* [RECORDS PROVIDED]
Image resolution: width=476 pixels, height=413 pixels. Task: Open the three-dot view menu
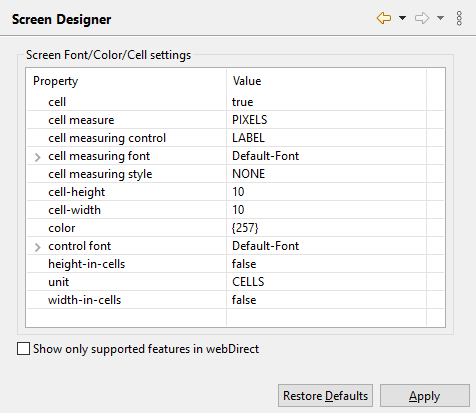click(x=459, y=18)
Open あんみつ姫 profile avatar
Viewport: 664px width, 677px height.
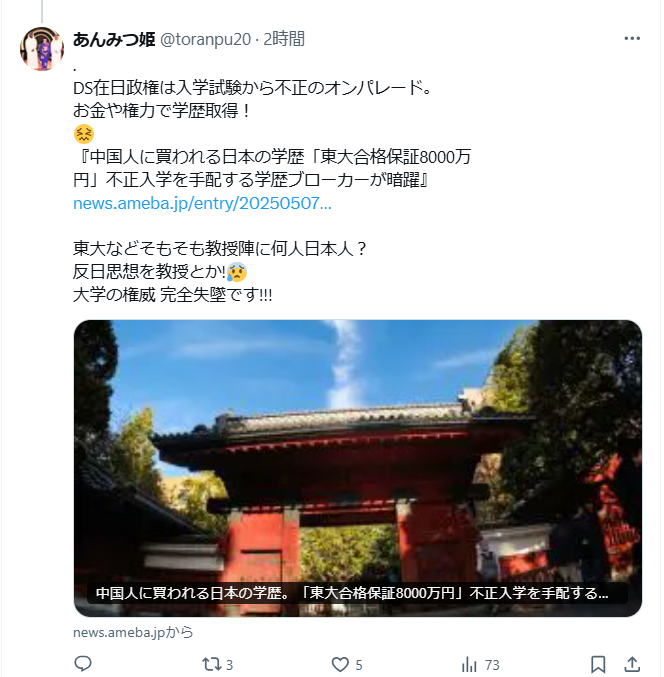pyautogui.click(x=42, y=49)
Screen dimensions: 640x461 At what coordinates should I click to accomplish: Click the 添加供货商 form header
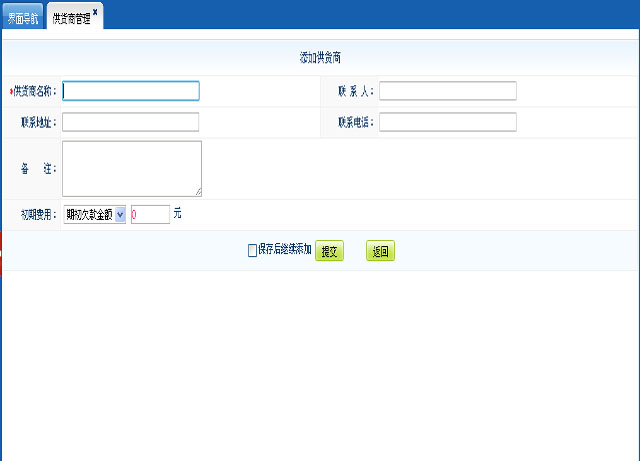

* [EXERCISE TASK] Swap "Open" for "Launch" wherever it occurs in the records, and reproduce every record with nothing else changed. Omit the pictures.

* [SOLUTION TO THE EXERCISE]
Image resolution: width=476 pixels, height=413 pixels. Task: Launch the three-dot view menu
click(x=459, y=18)
Launch あんみつ姫 profile avatar
Viewport: 664px width, 677px height.
pyautogui.click(x=42, y=49)
Screen dimensions: 640x461 At what coordinates should I click to accomplish: Click the 添加供货商 form header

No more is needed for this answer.